Searching, especially on mobile, is increasingly based on your location. For Google Search and Maps, specific service is determined by the country you’re in. However, in a change today, country-specific services no longer require that users visit a regional version of Google.
Country services used to be distinguished by the country code top-level domain names (ccTLD) such as google.fr for France or google.co.uk for England.
However, starting today, country services will no longer be determined by domain. By default, you’ll now automatically be served the appropriate country service without seeing a change in Google’s ccTLD.
So if you live in Australia, you’ll automatically receive the country service for Australia, but when you travel to New Zealand, your results will switch automatically to the country service for New Zealand. Upon return to Australia, you will seamlessly revert back to the Australian country service.
Google wants to stop the practice of manually entering the top-level domain to get a country’s services, with that ability being removed.
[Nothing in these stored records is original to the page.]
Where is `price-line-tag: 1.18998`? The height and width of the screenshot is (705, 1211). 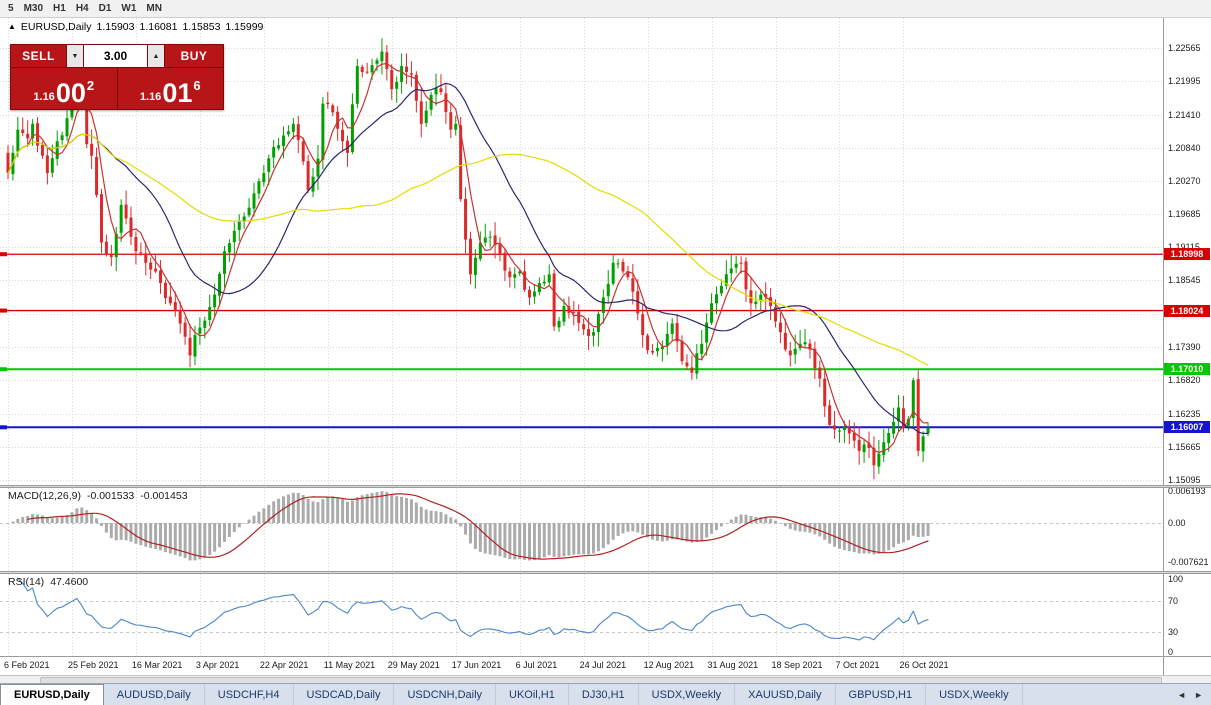 price-line-tag: 1.18998 is located at coordinates (1187, 254).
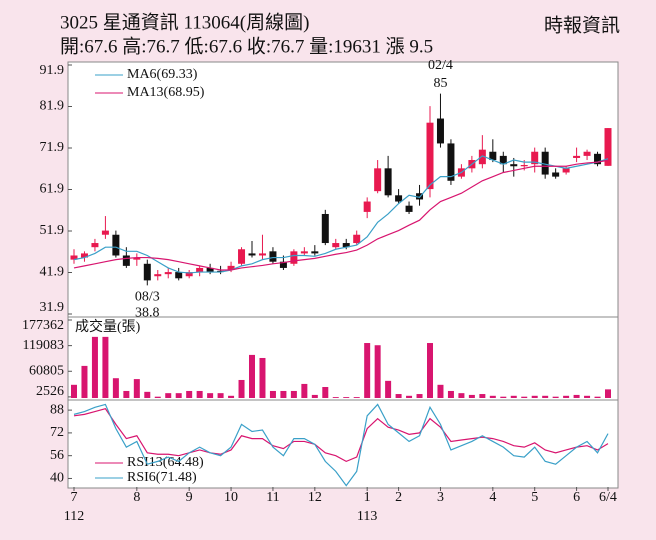  I want to click on y-tick-label: 81.9, so click(52, 106).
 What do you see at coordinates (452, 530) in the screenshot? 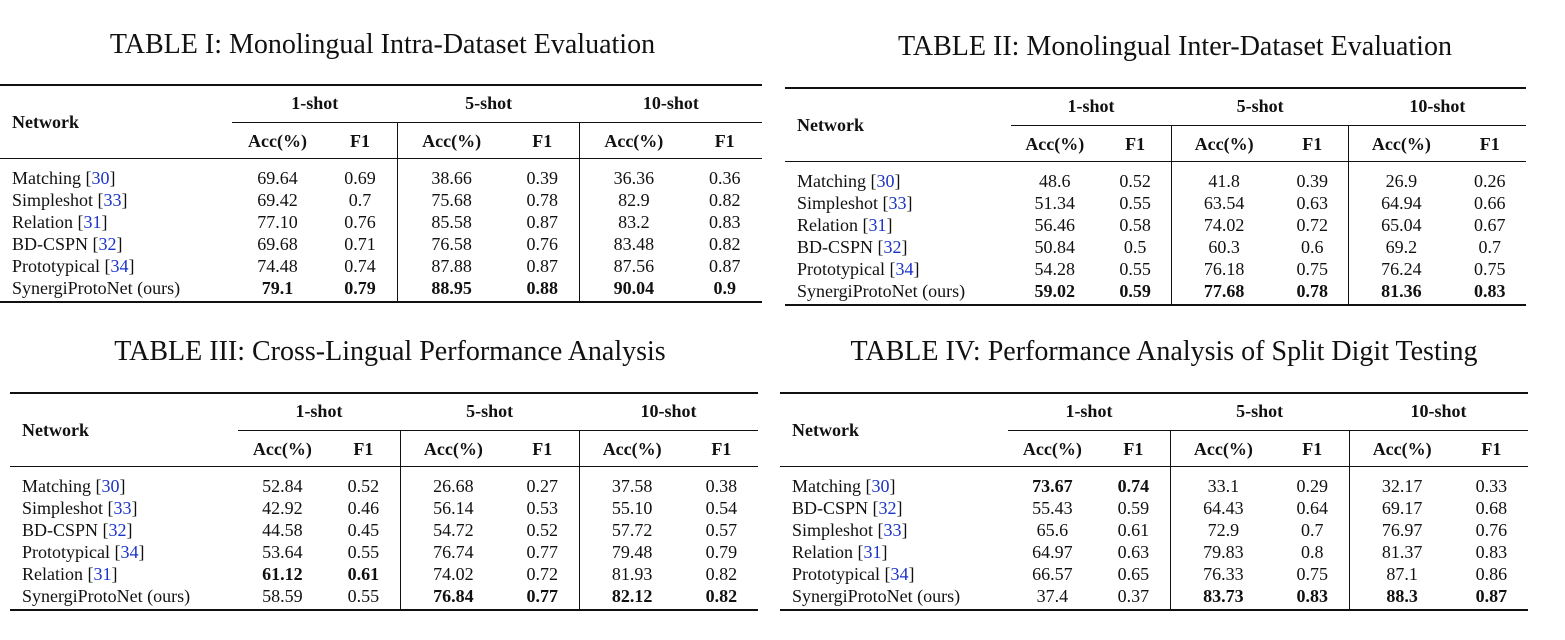
I see `acc-value-cell: 54.72` at bounding box center [452, 530].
For instance, visiting google.com.br (for Brazil) in the United States, will still yield US-specific results.
Instead, users can go into settings to select the correct country service. Meanwhile, that country selection will be listed at the bottom of every search results page
Today’s changes are specific to Google Search and Maps on the web and the Google iOS app, with other services like Google Earth, Gmail, and YouTube already functioning this way. Google notes that today’s change will not affect the way these products work, “nor will it change how we handle obligations under national law.”